Thank you for your time,

It was very important for me to provide or give back the Mana of these items respecting and holding the Va between the items,their makers and their people. When looking through the Museums store rooms and opening their boxes they just radiated energy, like they belonged in your hands forever. I do not pretend to fully understand what the Va is not being a Pacific speaker myself although it resonates with me and gives weight to the spiritual connections I feel.Somethings are so deeply encoded in language that coming up with a meaning seems to deflect from it. It is somewhere between tangible and entangle, a spirit that links us to everything and everyone, a poetic thread that pulls and binds circling all that is and was. I agree that using the Language in which items were made enables us to explore or have greater understanding of their meaning and purpose. 

Museums and collection houses 99% of the time are only interested in the function, anthropological and ethnographic facts of Pacific items. This is deeply concerning to me as we see the effects of colonization, globalization and capitalism exploded in the Pacific. If language and Pacific modes of thinking are not used with our taonga in-regards to safe keeping and display we will lose the deep and powerful knowledge they hold. Which I am sure is the case for many other indigenous cultures.

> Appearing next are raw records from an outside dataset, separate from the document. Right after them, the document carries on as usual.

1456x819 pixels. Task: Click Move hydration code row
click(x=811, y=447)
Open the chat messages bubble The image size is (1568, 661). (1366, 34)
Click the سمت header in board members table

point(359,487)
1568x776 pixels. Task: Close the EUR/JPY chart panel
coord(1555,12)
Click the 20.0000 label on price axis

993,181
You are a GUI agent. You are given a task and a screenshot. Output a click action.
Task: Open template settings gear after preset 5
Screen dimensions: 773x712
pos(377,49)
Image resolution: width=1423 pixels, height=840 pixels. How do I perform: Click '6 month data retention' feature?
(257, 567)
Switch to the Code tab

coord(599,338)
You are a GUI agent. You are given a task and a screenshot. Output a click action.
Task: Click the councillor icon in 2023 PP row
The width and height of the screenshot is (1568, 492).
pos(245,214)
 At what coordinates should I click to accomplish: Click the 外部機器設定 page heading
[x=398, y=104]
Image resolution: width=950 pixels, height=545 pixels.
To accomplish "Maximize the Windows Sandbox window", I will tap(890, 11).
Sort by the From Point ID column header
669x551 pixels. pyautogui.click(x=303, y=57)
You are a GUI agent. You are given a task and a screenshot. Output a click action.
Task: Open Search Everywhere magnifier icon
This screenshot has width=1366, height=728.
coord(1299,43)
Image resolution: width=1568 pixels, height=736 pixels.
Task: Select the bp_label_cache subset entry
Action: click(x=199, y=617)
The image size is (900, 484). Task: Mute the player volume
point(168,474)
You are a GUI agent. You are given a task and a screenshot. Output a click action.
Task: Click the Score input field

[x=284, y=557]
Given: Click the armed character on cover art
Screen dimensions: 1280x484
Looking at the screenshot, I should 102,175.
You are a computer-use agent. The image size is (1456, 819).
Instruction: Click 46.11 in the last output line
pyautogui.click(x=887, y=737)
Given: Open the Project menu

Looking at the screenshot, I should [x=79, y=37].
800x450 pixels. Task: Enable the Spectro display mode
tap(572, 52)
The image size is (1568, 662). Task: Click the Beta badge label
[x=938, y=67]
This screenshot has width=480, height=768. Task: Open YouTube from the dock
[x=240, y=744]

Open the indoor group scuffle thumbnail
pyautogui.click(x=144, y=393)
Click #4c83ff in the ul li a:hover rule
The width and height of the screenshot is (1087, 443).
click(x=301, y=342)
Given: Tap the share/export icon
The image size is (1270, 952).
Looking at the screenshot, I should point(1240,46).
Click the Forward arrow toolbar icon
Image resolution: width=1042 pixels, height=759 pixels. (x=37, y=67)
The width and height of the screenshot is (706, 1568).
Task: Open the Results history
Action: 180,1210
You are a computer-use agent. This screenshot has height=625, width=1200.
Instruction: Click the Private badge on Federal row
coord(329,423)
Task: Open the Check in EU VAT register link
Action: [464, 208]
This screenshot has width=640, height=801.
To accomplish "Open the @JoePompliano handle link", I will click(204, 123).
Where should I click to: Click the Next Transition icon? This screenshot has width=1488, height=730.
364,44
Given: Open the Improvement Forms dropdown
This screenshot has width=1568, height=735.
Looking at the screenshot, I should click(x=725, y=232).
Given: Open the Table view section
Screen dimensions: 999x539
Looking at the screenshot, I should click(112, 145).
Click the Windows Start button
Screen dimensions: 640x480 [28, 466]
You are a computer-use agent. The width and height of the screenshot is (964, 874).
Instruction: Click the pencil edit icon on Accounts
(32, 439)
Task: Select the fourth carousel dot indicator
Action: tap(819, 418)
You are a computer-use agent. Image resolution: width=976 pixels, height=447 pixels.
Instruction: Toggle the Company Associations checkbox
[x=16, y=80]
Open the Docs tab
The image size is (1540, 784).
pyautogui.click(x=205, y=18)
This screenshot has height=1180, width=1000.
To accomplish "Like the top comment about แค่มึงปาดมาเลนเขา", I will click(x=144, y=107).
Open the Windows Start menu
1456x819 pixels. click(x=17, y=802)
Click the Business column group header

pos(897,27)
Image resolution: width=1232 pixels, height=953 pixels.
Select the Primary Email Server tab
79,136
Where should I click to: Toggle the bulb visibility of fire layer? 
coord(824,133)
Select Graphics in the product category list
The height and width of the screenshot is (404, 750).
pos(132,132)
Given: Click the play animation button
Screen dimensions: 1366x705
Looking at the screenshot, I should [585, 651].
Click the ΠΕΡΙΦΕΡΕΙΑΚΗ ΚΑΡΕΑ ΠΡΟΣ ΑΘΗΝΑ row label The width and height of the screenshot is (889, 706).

Capturing this knowledge and learning about these objects and how to reclaim them spiritual as living objects has become a real passion and since creating a relationship with the Museum it has lead to further display and exploration of these themes. In 2019 exhibition VaOceansBetween held by Christchurch City Council showcased a larger amount of Pacific objects.local Pacific visual artists, Poets and theater groups created new work inspired by the items and were displayed along side them. This aligned with 'Are Pasifika as the new items were not seen as separate from the Taonga presented just an extension of them. It was widely attended and in the months it was on saw over 200,000 visitors. '

As a further development Are Pasifika  empowered me to start a charitable Trust Tagata Moana. Where Pacific knowledge systems such as these items drive STEM education and experiences for Pacific peoples. These programs ask New Zealand Pacific peoples to learn about these objects, document their reactions and knowledge about them and re-make or interpret them through new technologies and materials.